Aim: A remnant gallbladder is a rare problem encountered in the diagnosis and treatment of the post-cholecystectomy syndrome. This study aimed to evaluate the clinical features and treatment modalities of patients with a symptomatic remnant gallbladder after cholecystectomy.
Material and Methods: The data of 11 patients who were operated following the diagnosis of a remnant gallbladder between January 2013 and January 2019 were evaluated retrospectively. Clinical characteristics, diagnosis and treatment management, laparoscopy to open conversion rate and hospital stay were evaluated.
Results: The median age was 55.3 years (range, 36 to 77 years), and the male/female ratio was 1/10. Right upper quadrant pain and jaundice were the most common symptoms. The time interval between cholecystectomy and symptom recurrence was 46.8 (range, 1 to 420) months. A remnant gallbladder was determined by ultrasonography in seven patients (63.6%) and by magnetic resonance cholangiopancreatography in 11 patients (100%). Preoperatively, ERCP was performed in six patients due to suspicion of stones in the main bile duct, except for the remnant gallbladder.
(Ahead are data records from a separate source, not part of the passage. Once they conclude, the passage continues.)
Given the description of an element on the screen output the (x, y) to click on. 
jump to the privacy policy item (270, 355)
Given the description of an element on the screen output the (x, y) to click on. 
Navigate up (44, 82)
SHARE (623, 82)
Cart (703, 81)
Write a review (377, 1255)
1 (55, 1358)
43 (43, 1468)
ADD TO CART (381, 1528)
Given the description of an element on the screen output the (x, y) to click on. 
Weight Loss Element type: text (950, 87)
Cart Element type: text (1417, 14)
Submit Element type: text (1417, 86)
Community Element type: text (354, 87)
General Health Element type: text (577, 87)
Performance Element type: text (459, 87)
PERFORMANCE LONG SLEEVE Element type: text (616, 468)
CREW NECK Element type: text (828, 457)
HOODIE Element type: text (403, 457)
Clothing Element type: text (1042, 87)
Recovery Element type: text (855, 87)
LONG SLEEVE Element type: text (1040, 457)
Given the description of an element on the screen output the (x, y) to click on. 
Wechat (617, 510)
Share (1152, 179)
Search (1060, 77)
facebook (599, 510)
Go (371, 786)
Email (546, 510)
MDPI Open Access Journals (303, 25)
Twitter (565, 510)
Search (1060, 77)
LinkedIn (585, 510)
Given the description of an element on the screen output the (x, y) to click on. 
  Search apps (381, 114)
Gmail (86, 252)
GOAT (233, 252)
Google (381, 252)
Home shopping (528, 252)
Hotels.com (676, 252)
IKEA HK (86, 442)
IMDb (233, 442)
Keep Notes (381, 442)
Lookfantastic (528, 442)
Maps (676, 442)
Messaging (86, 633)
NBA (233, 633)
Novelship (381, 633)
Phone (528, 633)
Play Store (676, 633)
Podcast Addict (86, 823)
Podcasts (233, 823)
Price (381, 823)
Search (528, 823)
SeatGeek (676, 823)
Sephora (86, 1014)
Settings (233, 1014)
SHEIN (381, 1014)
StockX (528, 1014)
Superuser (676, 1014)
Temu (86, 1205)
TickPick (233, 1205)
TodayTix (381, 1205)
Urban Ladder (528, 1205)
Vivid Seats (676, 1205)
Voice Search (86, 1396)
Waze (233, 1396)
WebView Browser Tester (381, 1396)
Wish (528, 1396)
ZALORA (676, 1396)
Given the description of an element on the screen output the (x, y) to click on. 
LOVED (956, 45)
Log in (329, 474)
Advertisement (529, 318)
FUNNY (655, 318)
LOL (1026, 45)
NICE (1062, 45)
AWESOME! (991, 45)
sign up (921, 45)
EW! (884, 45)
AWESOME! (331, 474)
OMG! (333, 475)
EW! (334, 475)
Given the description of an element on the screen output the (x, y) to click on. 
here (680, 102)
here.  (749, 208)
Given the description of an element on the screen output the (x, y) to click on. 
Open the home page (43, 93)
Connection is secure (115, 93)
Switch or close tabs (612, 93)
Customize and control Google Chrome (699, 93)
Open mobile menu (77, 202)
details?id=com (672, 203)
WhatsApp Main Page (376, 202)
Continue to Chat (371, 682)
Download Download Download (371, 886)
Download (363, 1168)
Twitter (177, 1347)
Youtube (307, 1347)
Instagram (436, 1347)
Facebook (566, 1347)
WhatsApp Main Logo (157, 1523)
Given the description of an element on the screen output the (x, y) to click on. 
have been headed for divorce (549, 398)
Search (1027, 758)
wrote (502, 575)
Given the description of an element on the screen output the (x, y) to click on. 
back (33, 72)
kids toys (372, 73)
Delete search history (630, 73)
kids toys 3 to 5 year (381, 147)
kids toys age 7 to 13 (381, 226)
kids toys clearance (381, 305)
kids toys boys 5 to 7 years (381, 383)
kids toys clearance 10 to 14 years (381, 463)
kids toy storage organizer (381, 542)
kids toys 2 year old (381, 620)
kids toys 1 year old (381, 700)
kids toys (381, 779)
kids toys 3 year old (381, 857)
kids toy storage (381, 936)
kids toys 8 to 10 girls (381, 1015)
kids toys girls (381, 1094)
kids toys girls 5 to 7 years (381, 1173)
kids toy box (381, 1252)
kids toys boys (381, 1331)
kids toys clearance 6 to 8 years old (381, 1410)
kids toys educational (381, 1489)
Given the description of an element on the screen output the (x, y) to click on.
Complementary cholecystectomy was performed by laparoscopically in seven patients, and only four patients had a conversion to open surgery. The median duration of hospital stay was four days (range, 2 to 9 days).
Conclusion: The remnant gallbladder, which is the rare and a cause of the post-cholecystectomy syndrome, is a pathology that should be considered in patients with postoperative symptoms. Patients with a symptomatic remnant gallbladder should be treated with a multidisciplinary approach, including a careful choice of imaging modalities and surgical or endoscopic treatment methods.
Key words: Remnant gallbladder; post-cholecystectomy syndrome; diagnose; treatment.